**DATASET EXTRACT:**
+ + + +
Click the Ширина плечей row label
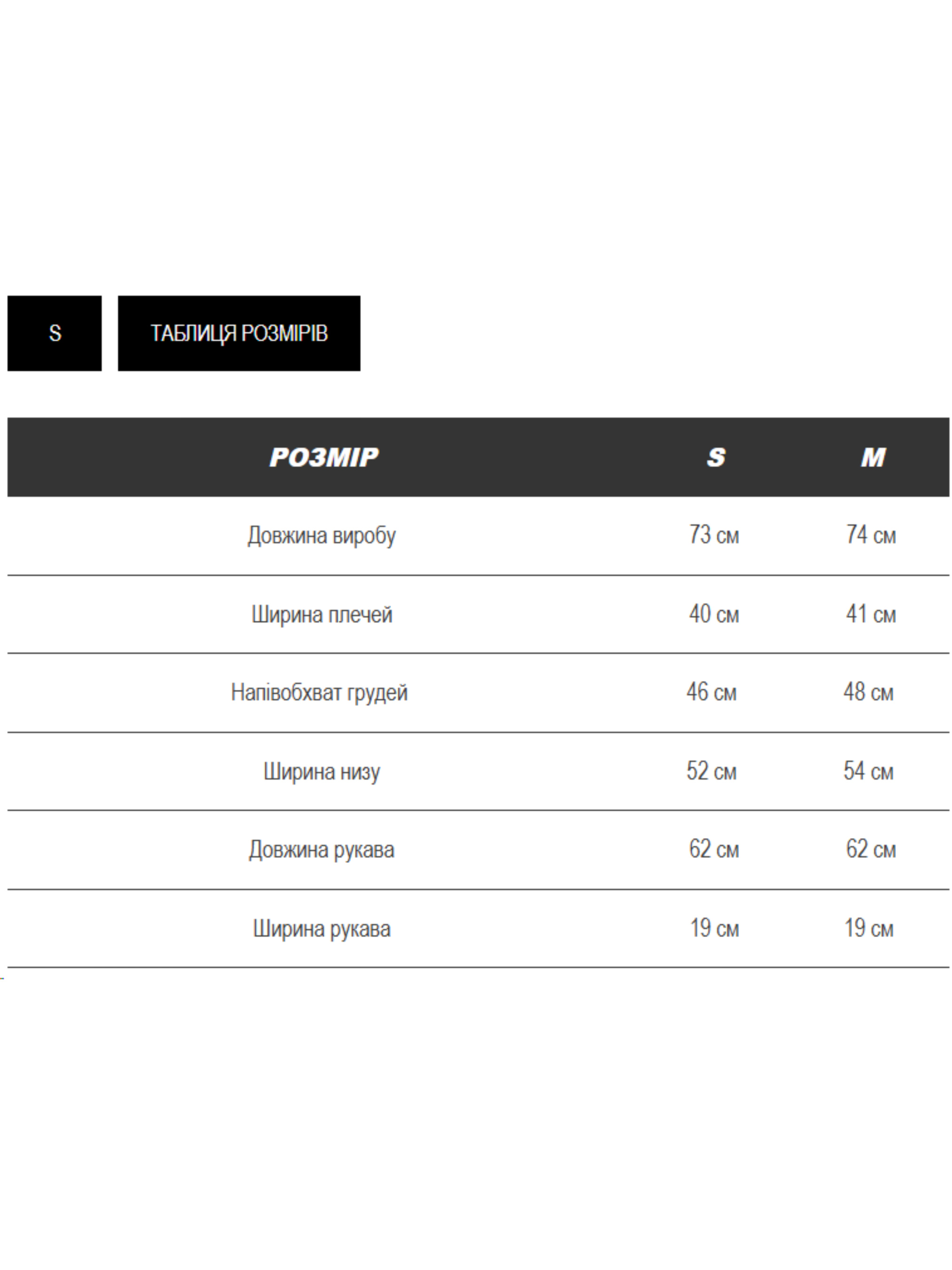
+ + + +
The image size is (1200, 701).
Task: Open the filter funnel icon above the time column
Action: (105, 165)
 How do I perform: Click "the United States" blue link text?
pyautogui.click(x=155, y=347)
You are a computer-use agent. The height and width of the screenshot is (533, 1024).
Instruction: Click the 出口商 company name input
+ + + +
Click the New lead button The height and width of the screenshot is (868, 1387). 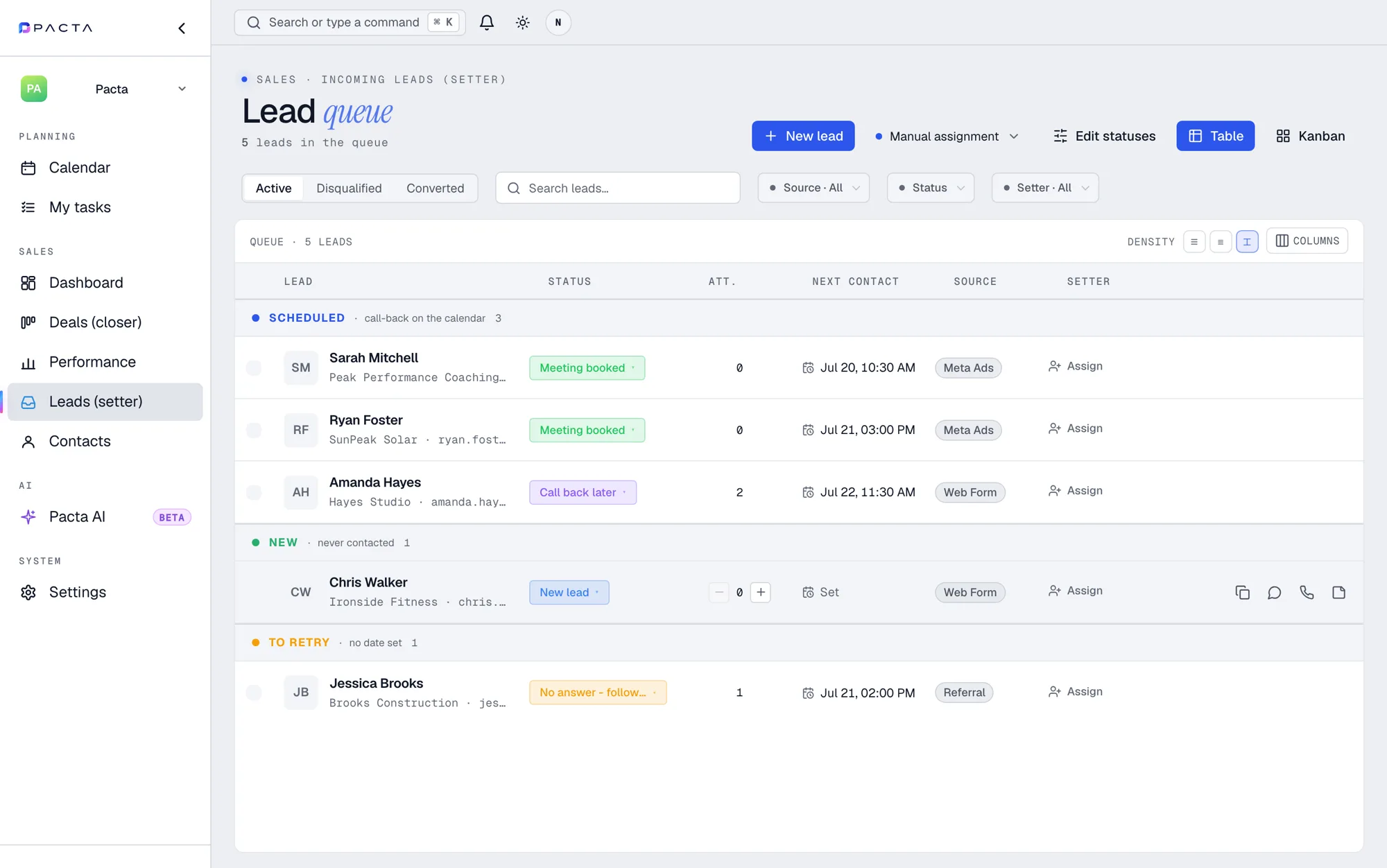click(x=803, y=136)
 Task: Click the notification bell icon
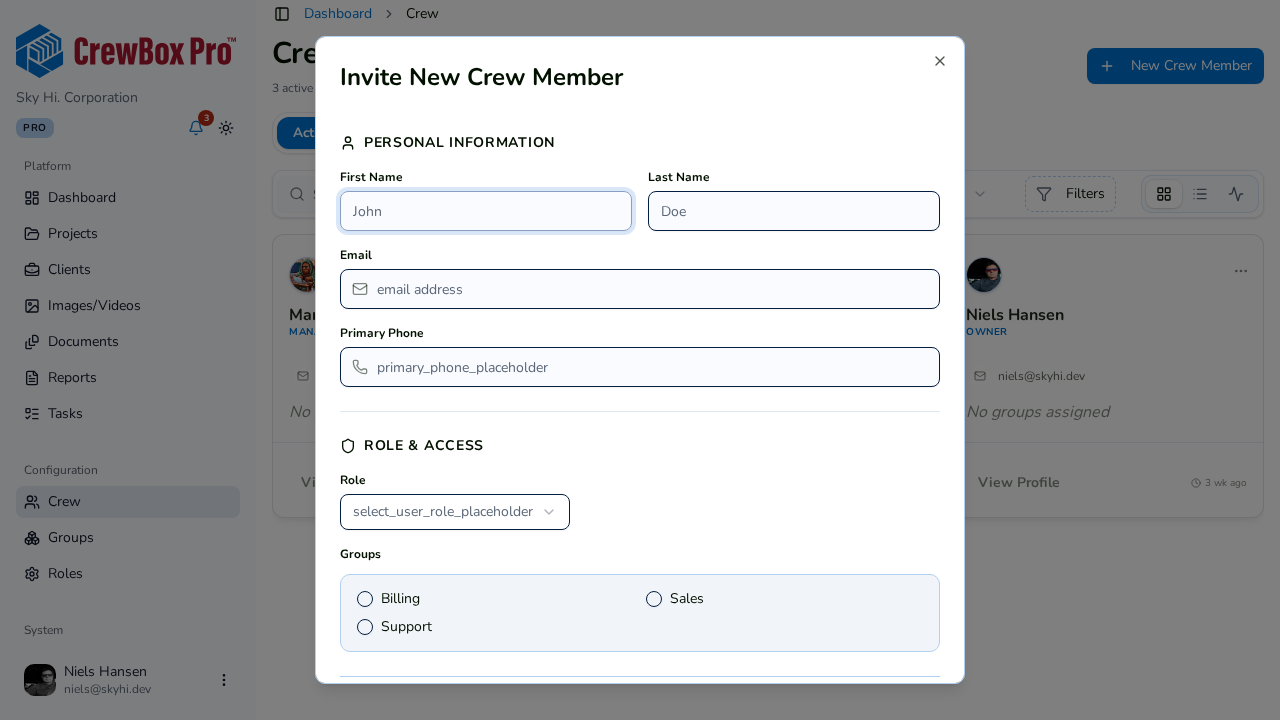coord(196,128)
+ + + +
Your answer should consist only of the lines above between the line holding "You are a computer-use" and the line holding "Instruction: Click the 出口商 company name input", inclusive, each transcribed exactly.

**RESPONSE:**
You are a computer-use agent. The height and width of the screenshot is (533, 1024).
Instruction: Click the 出口商 company name input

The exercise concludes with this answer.